PROBLEM REQUIREMENTS —
Lines with the word "agent" in them must be copied from the records below.

[Dataset records]
.....

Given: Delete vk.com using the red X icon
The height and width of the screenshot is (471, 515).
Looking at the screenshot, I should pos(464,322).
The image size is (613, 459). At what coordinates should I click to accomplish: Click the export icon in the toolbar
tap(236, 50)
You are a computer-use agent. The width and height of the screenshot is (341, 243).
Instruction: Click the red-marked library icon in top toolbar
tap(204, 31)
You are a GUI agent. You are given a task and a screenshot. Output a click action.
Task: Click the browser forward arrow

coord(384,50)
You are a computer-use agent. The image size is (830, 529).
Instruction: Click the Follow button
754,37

.....

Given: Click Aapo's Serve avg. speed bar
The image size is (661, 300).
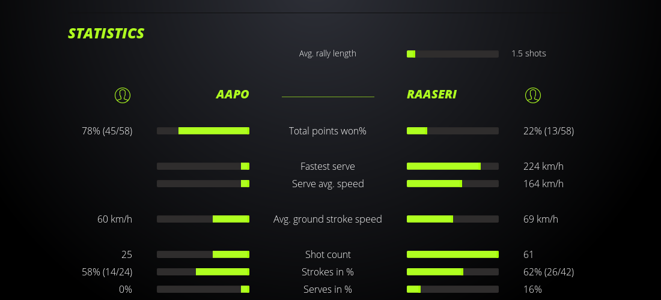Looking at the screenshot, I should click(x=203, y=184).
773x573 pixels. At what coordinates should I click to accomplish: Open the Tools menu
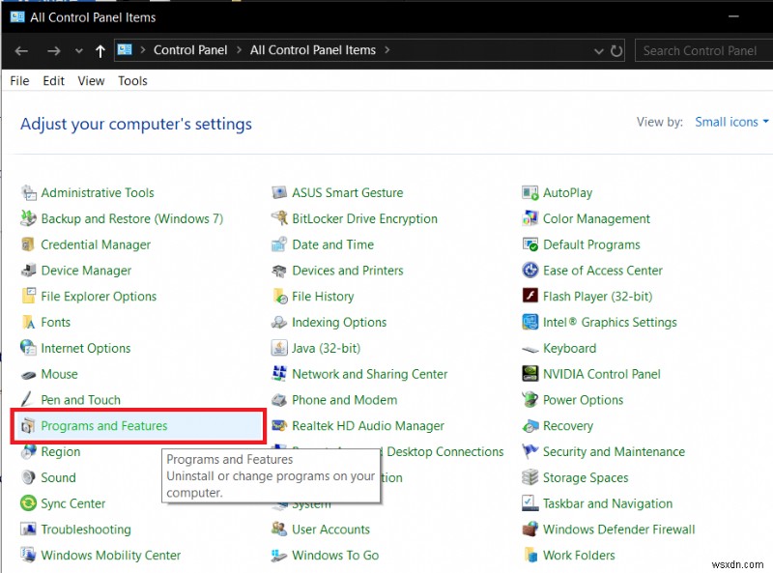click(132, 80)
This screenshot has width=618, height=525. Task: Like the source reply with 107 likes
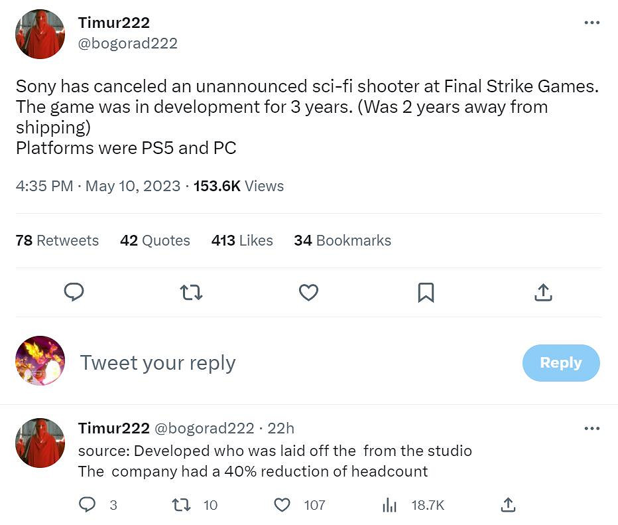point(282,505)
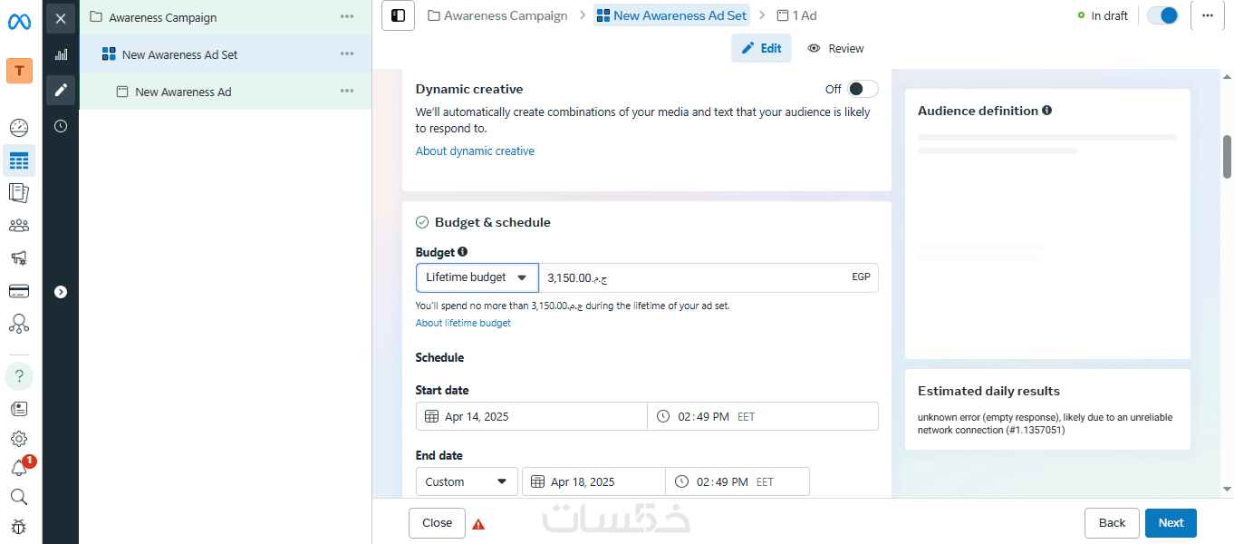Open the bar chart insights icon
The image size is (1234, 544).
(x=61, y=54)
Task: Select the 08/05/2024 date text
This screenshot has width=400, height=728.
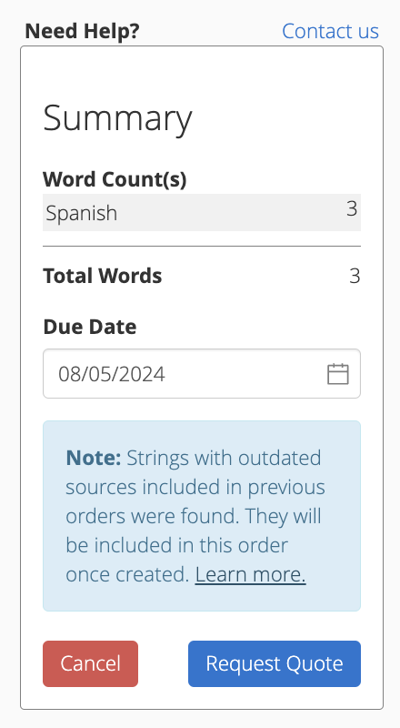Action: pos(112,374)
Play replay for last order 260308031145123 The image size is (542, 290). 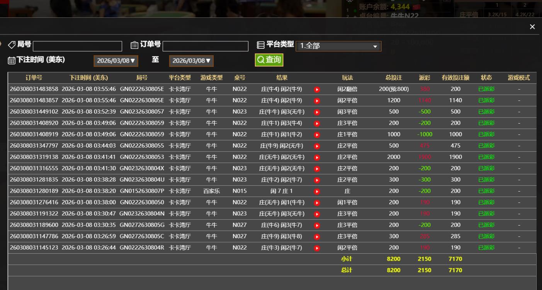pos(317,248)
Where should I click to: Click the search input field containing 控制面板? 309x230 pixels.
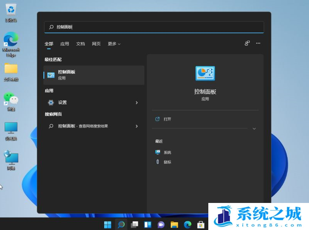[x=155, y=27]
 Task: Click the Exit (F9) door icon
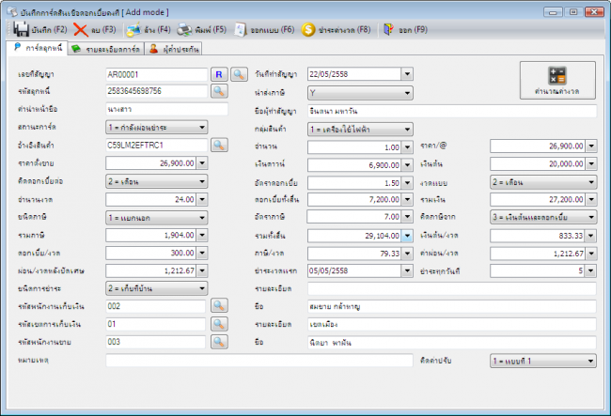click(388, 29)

.....

EXPECTED OUTPUT —
You are a computer-use agent. The width and height of the screenshot is (341, 243).
You are a GUI agent. You are given a task and a screenshot. Output a click action.
You are a computer-use agent. The image size is (830, 529).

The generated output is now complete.